File metadata and controls

188 lines (147 loc) · 8.02 KB

08. Lab - SCSt: Stock Quote Processor Advanced

Goal(s)

In this lab we'll enhance the data in the Stock Quote even more, making more direct use of the reactive programming model to derive information from the stream itself. The goal will be to add in the output stream the stock price delta from the last one and calculate the percentage change.

What the Flux?

Remember in the Spring Cloud Function demo we saw that you can compose functions together? We can also do that in SCSt. We'll introduce a new POJO to enhance the data even more:

@Data
@Builder
class EnhancedStockQuoteDelta {
    private final String timestamp;
    private final String symbol;
    private final String fullName;
    private final String price;
    private final String lowPrice;
    private final String highPrice;
    private final String deltaPrice;

    static EnhancedStockQuoteDeltaBuilder from(final EnhancedStockQuote enhancedStockQuote) {
        return EnhancedStockQuoteDelta.builder()
                .timestamp(enhancedStockQuote.getTimestamp())
                .symbol(enhancedStockQuote.getSymbol())
                .fullName(enhancedStockQuote.getFullName())
                .price(enhancedStockQuote.getPrice())
                .lowPrice(enhancedStockQuote.getLowPrice())
                .highPrice(enhancedStockQuote.getHighPrice());
    }
}

With this object we now can track the "deltaPrice". This should track the difference in price between any two quotes for the same symbol. That can be a bit tricky to do without diving deeper into Project Reactor and learning more about Fluxes.
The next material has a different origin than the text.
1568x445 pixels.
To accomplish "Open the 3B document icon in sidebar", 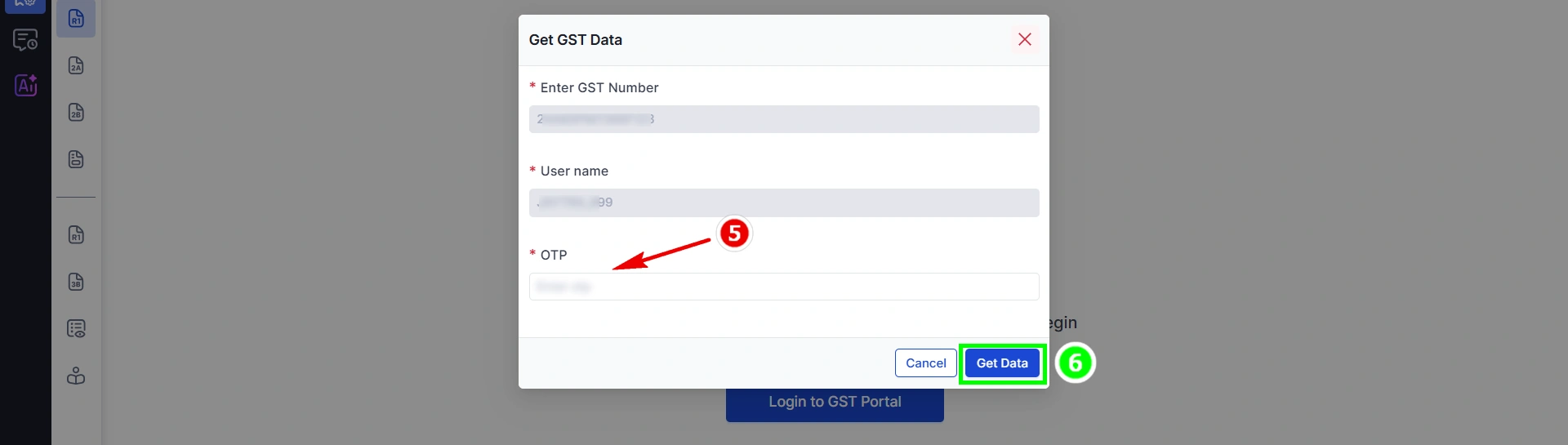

Let's add a new function processor called calculatePriceDelta:

    @Bean
    public Function<Flux<EnhancedStockQuote>, Flux<EnhancedStockQuoteDelta>> calculatePriceDelta() {
        return quoteFlux ->
                quoteFlux.groupBy(EnhancedStockQuote::getSymbol)
                        .flatMap(groupedFlux -> groupedFlux.buffer(2, 1)
                                .filter(groupedQuotes -> groupedQuotes.size() == 2)
                                .map(groupedQuotes -> {
                                    // this is effectively blocking the stream...
                                    var currentQuote = groupedQuotes.get(1);
                                    var deltaPrice = Double.parseDouble(currentQuote.getPrice()) - Double.parseDouble(groupedQuotes.get(0).getPrice());
                                    return EnhancedStockQuoteDelta.from(currentQuote).deltaPrice(String.format("%+.2f", deltaPrice)).build();
                                })
                        ).log();
    }

This function takes in the EnhancedStockQuote and returns the new EnhancedStockQuoteDelta.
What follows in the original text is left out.